◆ PROMPT 1
Shift the coordinates in the listing below by adding 54 to every number. Give only the lines from the one containing "Infos deutsch (48, 429)" through the one containing "Kontakt (31, 538)", both included, each written out again with its new coordinates.

^^^^

On May 6, 2013, at 4:36 AM, Stephen J. Turnbull stephen@xemacs.org wrote:
Initially , I was familiar with tastypie and I was strongly considering to use Tastypie only for this project. However after some advice from Richard , I am trying to be more flexible and I am trying to evaluate both the frameworks separately.
With all due respect to Richard (if that's what he advised), "being flexible" here is not a good reason to look at multiple frameworks. I would recommend going with the framework you know.
I am yet to figure out how to use [django-tasty-pie] with Non-ORM data resources precisely how to integrate it into postorius so I can serve the APIs .
This, on the other hand, is a reason to consider changing, if it's really unclear how to use Tasty Pie to do the job.
Let me clarify. The flexibility that I was suggesting was that he not "marry" his proposal to one particular implementation (Tasty Pie vs django-rest-framework) until he has a better understanding of the requirements and capabilities.

^^^^

◆ PROMPT 2
Output the mailing-list message above about choosing a Django API framework again, word for word.

◆ DATA
^^^^

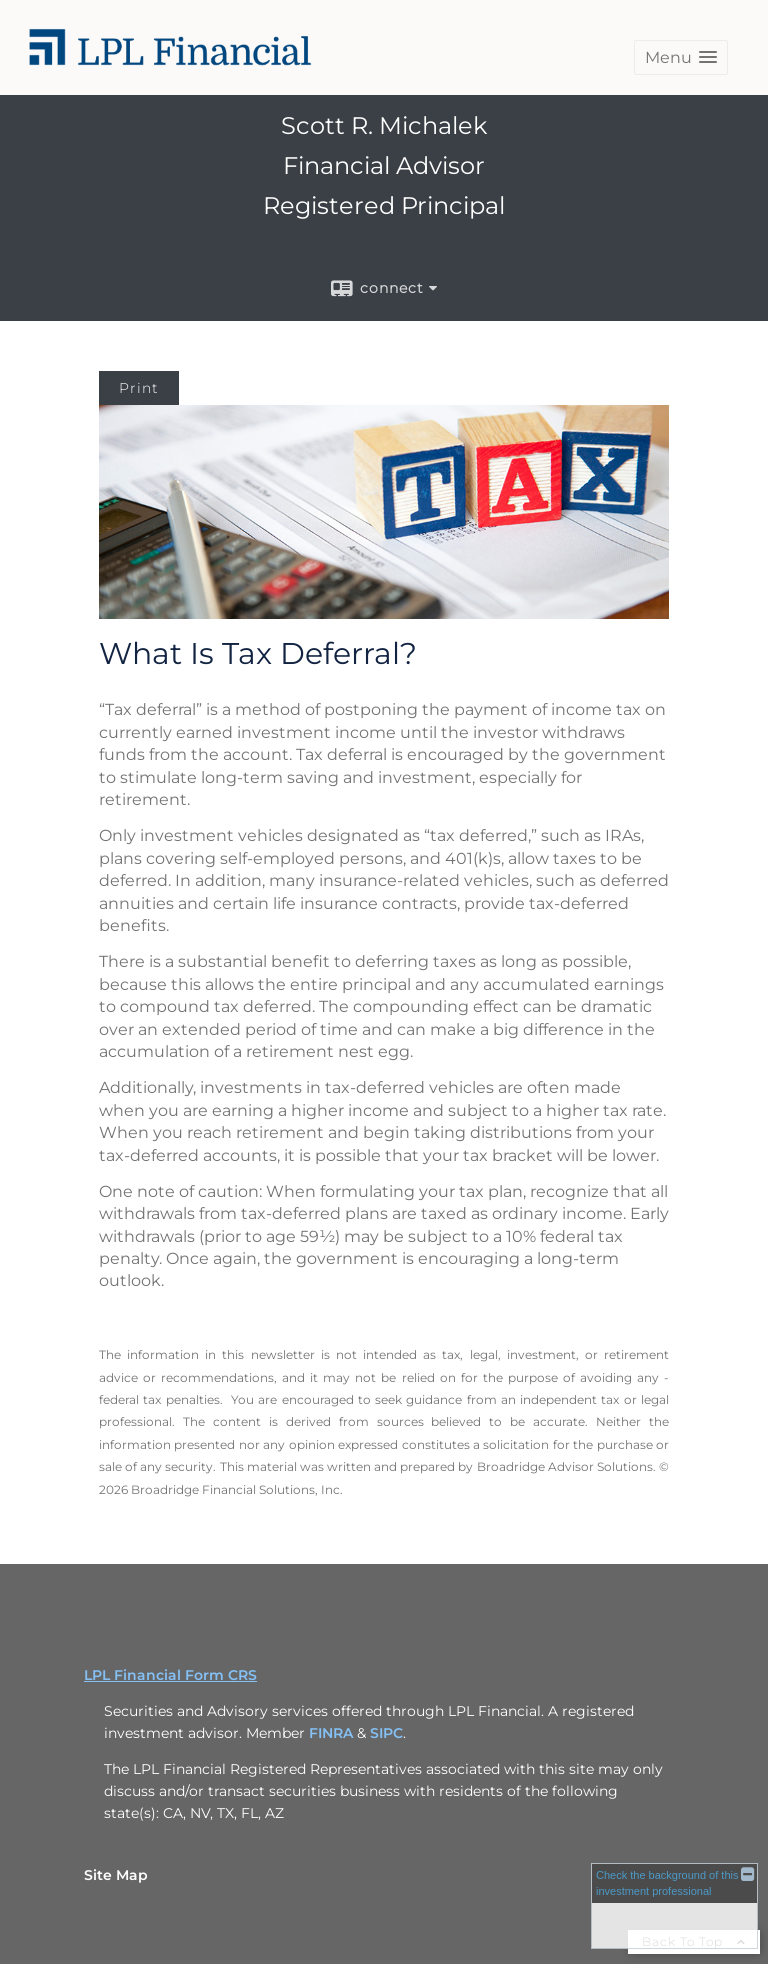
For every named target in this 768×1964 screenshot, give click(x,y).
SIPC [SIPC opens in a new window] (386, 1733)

^^^^

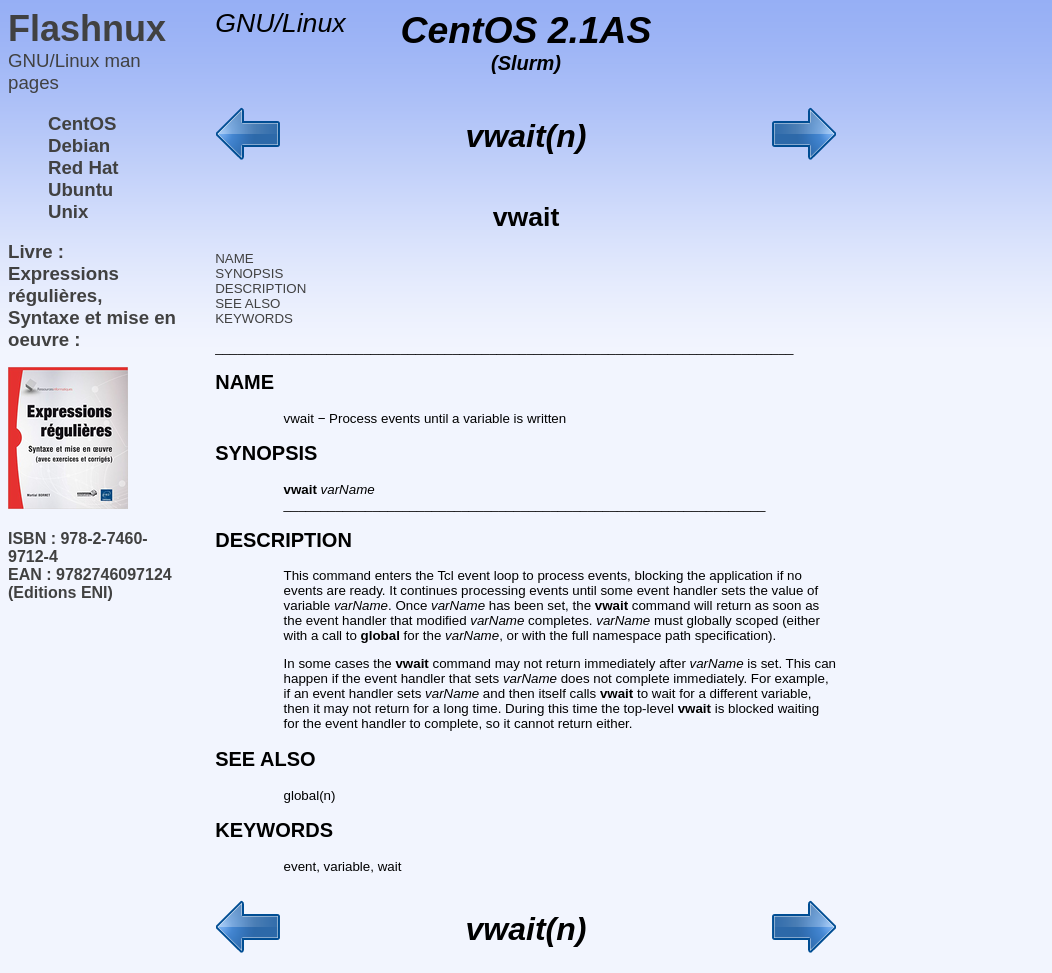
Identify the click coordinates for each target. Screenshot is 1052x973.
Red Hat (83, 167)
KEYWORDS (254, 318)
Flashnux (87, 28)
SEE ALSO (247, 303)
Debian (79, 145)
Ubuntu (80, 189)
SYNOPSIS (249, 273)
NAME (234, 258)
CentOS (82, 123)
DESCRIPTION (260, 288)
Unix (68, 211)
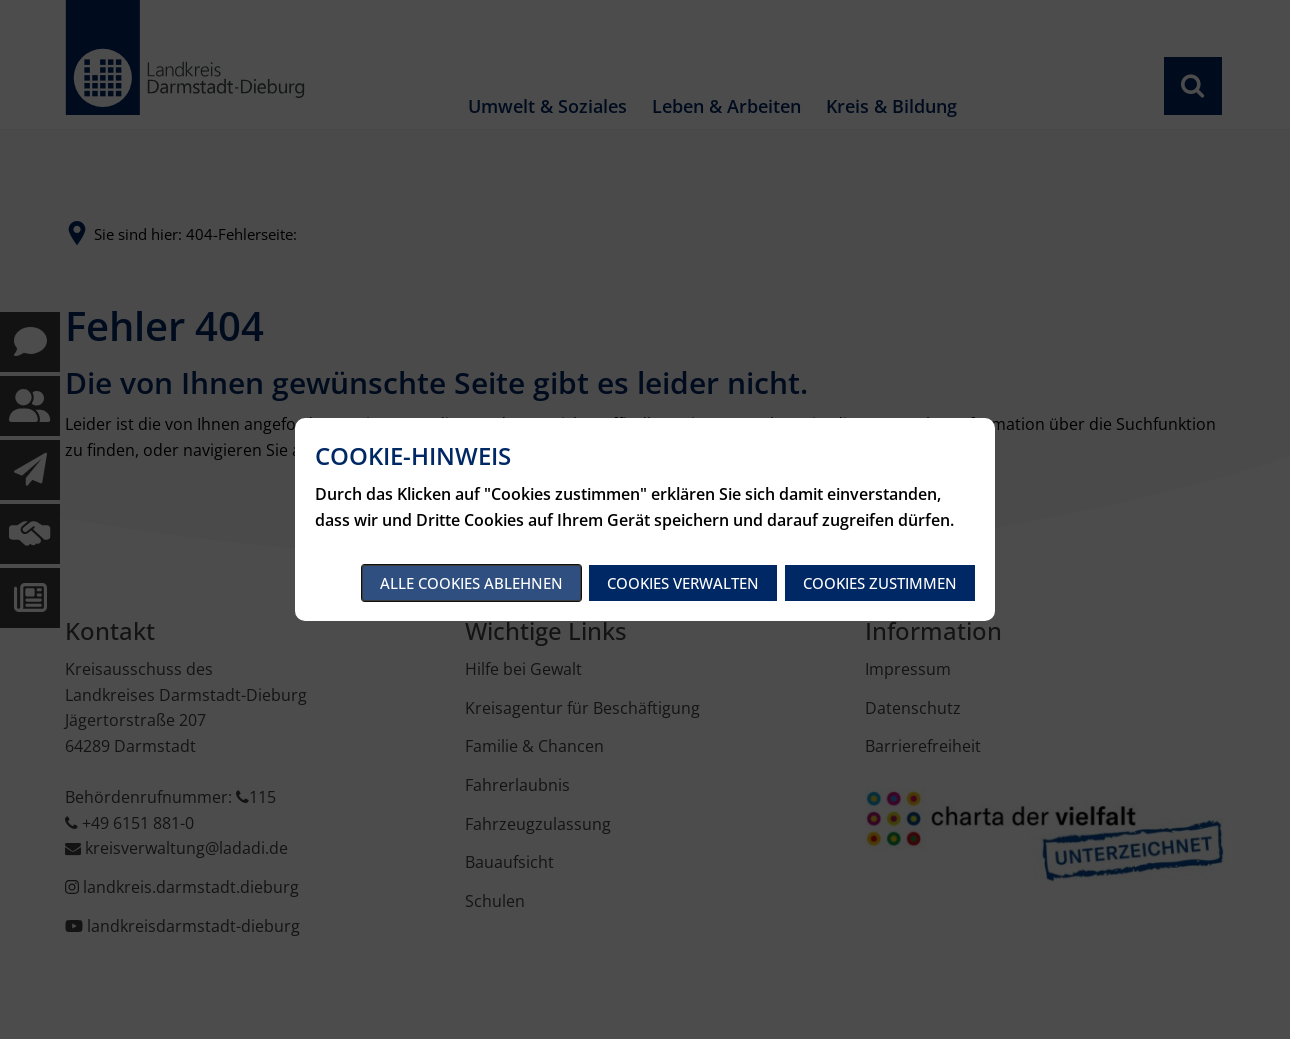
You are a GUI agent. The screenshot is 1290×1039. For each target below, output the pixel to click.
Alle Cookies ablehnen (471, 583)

^^^^

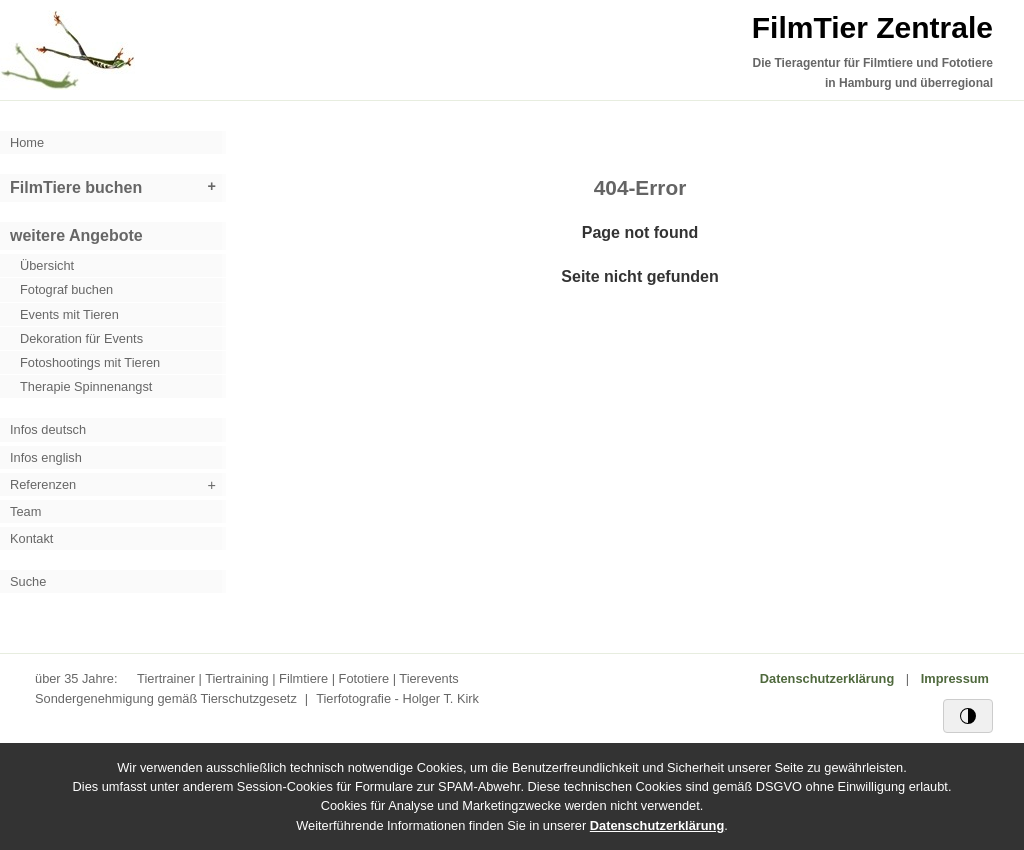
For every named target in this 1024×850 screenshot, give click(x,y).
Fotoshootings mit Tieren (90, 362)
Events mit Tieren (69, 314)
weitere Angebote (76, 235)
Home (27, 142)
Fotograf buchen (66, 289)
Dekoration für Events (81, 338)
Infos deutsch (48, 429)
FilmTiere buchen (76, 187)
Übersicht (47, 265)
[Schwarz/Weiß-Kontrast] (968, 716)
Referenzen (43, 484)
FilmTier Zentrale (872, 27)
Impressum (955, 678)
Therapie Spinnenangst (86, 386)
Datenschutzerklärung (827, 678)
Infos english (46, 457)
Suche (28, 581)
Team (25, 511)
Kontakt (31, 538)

^^^^

◆ EXERCISE RESPONSE 1
Infos deutsch (102, 483)
FilmTiere buchen (130, 241)
Übersicht (101, 319)
[Schwarz/Weiß-Kontrast] (1022, 770)
Referenzen (97, 538)
FilmTier Zentrale (926, 81)
Impressum (1009, 732)
Therapie Spinnenangst (140, 440)
Datenschutzerklärung (881, 732)
Infos english (100, 511)
Suche (82, 635)
Team (79, 565)
Kontakt (85, 592)

◆ EXERCISE RESPONSE 2
On May 6, 2013, at 4:36 AM, Stephen J. Turnbull stephen@xemacs.org wrote:
Initially , I was familiar with tastypie and I was strongly considering to use Tastypie only for this project. However after some advice from Richard , I am trying to be more flexible and I am trying to evaluate both the frameworks separately.
With all due respect to Richard (if that's what he advised), "being flexible" here is not a good reason to look at multiple frameworks. I would recommend going with the framework you know.
I am yet to figure out how to use [django-tasty-pie] with Non-ORM data resources precisely how to integrate it into postorius so I can serve the APIs .
This, on the other hand, is a reason to consider changing, if it's really unclear how to use Tasty Pie to do the job.
Let me clarify. The flexibility that I was suggesting was that he not "marry" his proposal to one particular implementation (Tasty Pie vs django-rest-framework) until he has a better understanding of the requirements and capabilities.